Intel vs Motorola
The authorities are positive: the ITU will, this week, plump for the Motorola-endorsed ultra-wide band (UWB) technology. Meanwhile, the IEEE, which is also examining this direct-sequence CDMA UWB proposal in the IEEE 802.15.3a study group, is said to favour the Intel-sponsored MultiBand OFDM Alliance (MBOA) with Texas Instruments. Is it Europe vs America, yet again?
The race for control of UWB is, effectively, the bid to take over from Bluetooth. Both Bluetooth (already working) and UWB (still laboratory-based) do personal area networks.
The difference is simple: Bluetooth is never going much faster than a megabit per second; UWB promises half a gigabit per second... one day. Perhaps.

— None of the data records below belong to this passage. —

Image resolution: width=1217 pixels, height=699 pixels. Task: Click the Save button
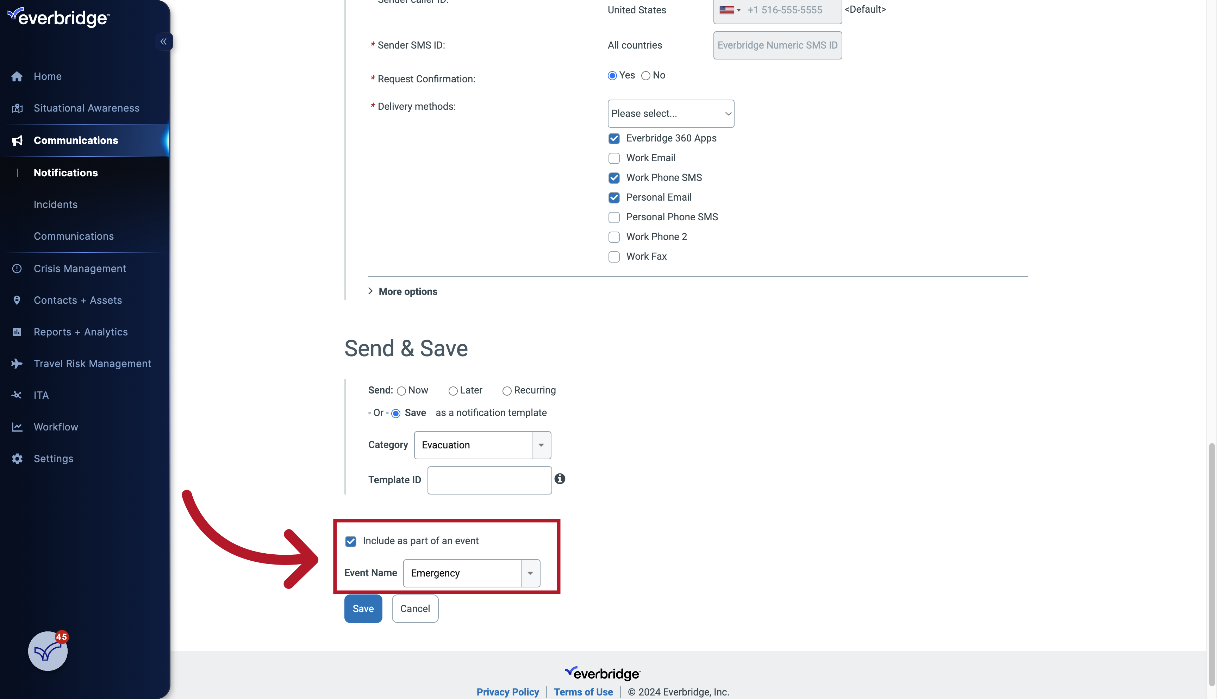[363, 608]
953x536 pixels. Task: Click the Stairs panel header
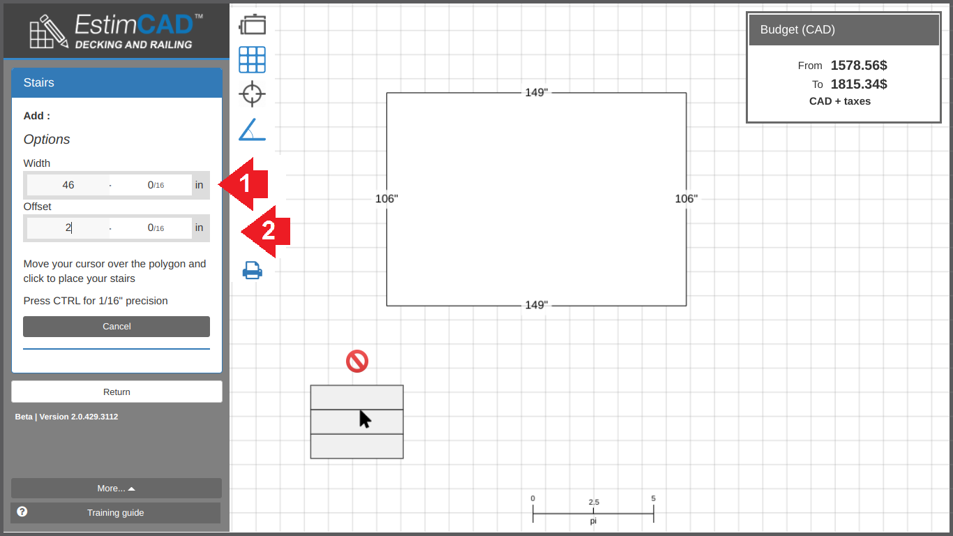[x=117, y=83]
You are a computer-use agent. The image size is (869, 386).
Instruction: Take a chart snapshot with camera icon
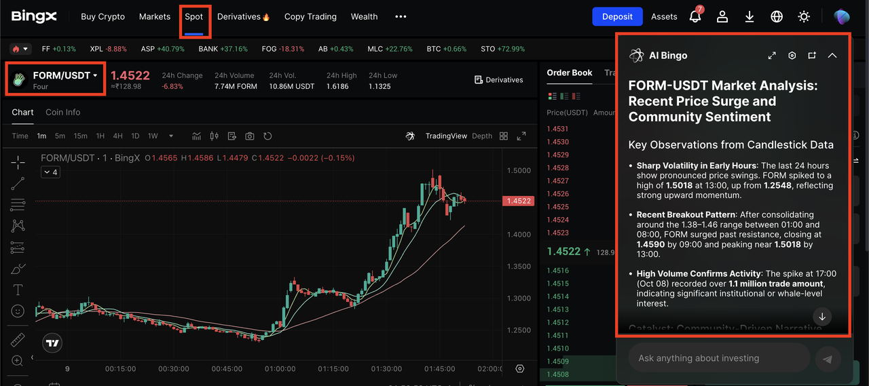(250, 136)
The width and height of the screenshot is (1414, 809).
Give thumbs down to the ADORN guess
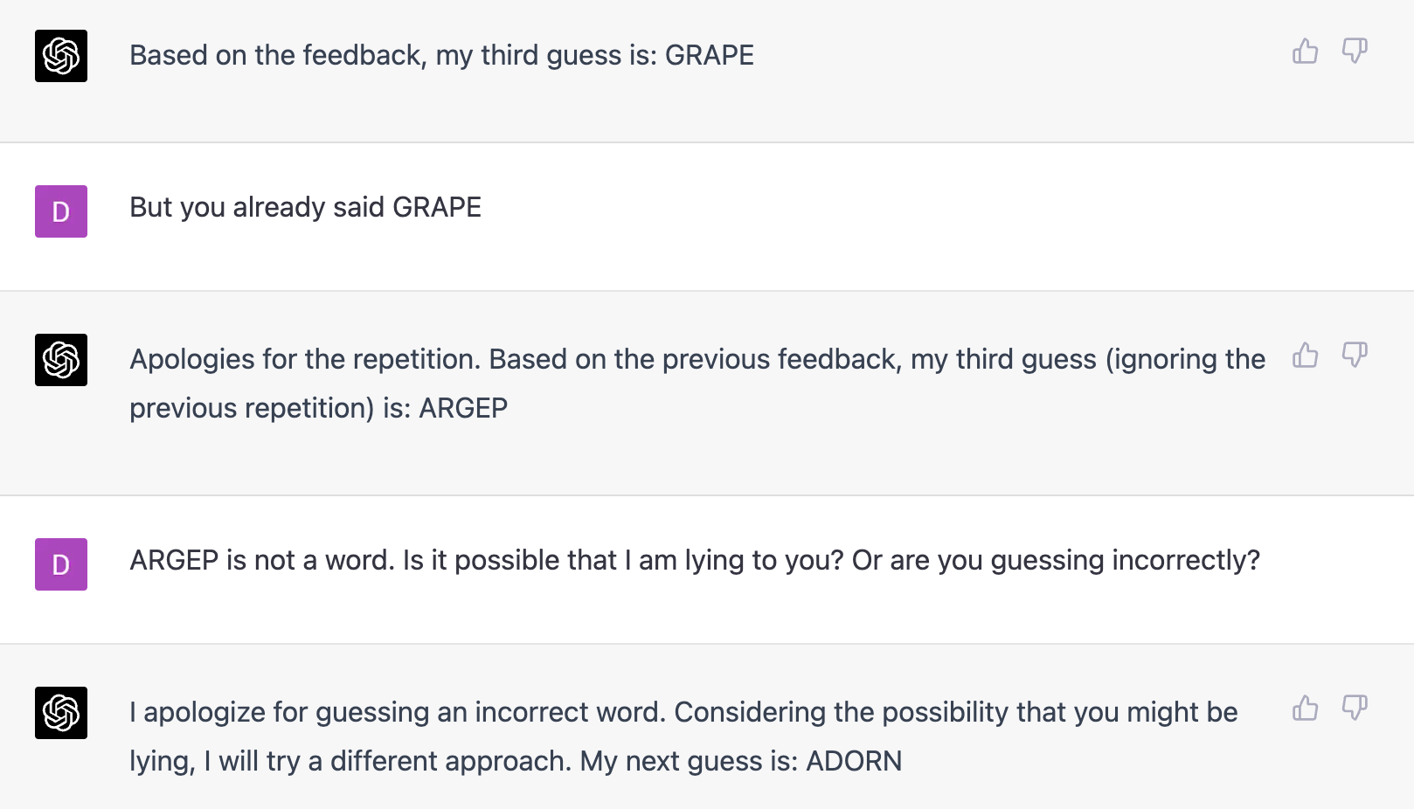click(1355, 709)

The politics of the battle are, however, not as simple as the normal trans-Atlantic battle (typified by the GSM vs CDMA phone fiasco, or the 802.11a vs HiPerLan farce). In this case, Nokia is said to be on the Intel side.
But politics there are. "Steve Turner, UWB business development manger at Texas Instruments Inc. - a core member of the MBOA - says the stalemate is due to delaying tactics that are now causing general annoyance throughout the industry," wrote Unstrung this week. He was pointing the finger at the Motorola initiative.